- What you should do -
The answer is all of the data repeated exactly, with each picture omitted.

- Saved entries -

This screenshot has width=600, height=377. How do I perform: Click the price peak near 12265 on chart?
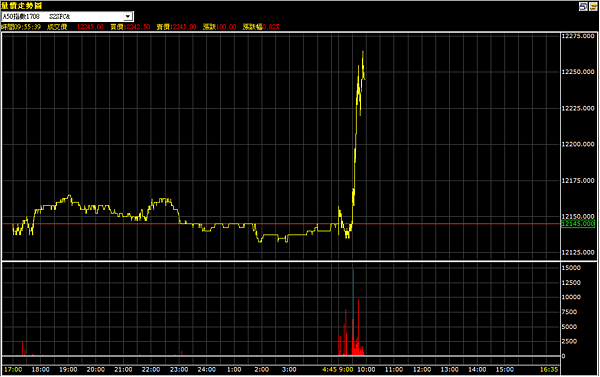[363, 52]
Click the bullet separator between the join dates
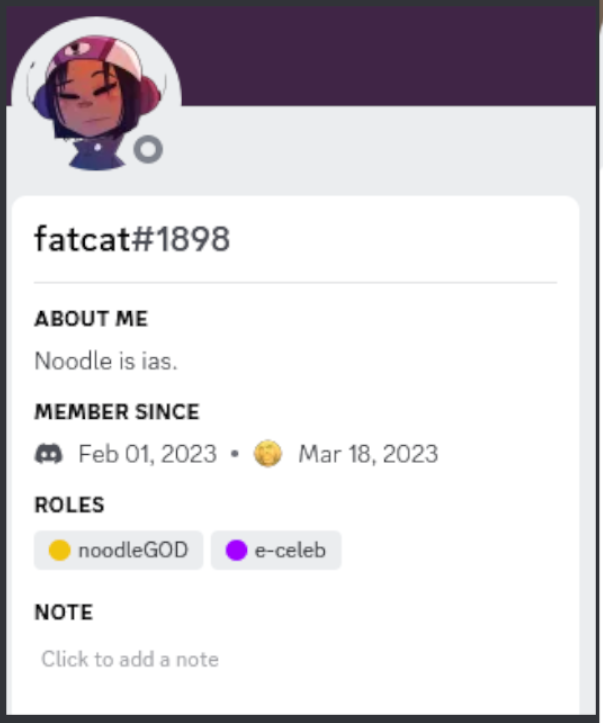This screenshot has width=603, height=723. (234, 454)
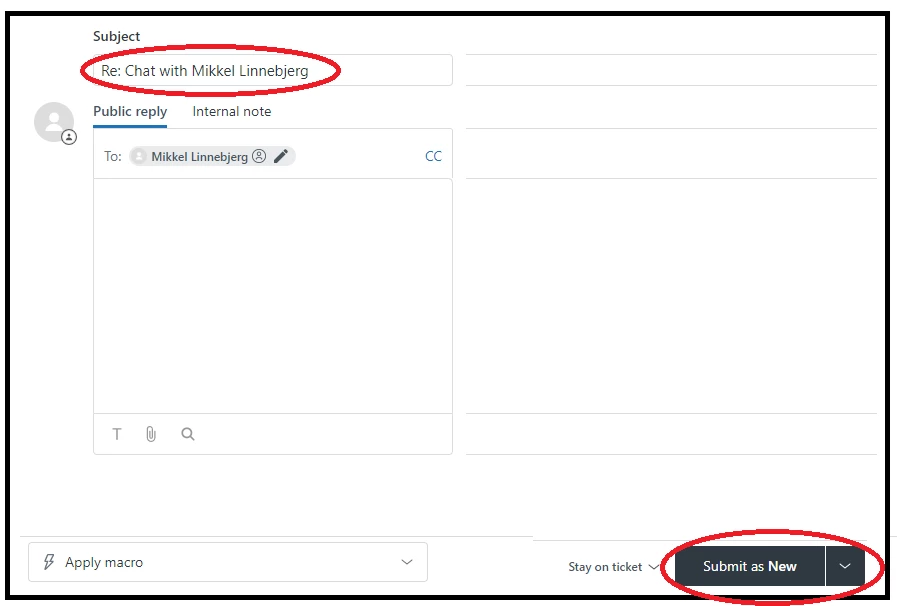Click the magnifier search icon below reply box

(188, 434)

- Expected answer -
This screenshot has width=600, height=377. How do I perform: Click the price peak near 12265 on chart?
[363, 52]
Click the bullet separator between the join dates
This screenshot has width=603, height=723. (234, 454)
Click the magnifier search icon below reply box

(188, 434)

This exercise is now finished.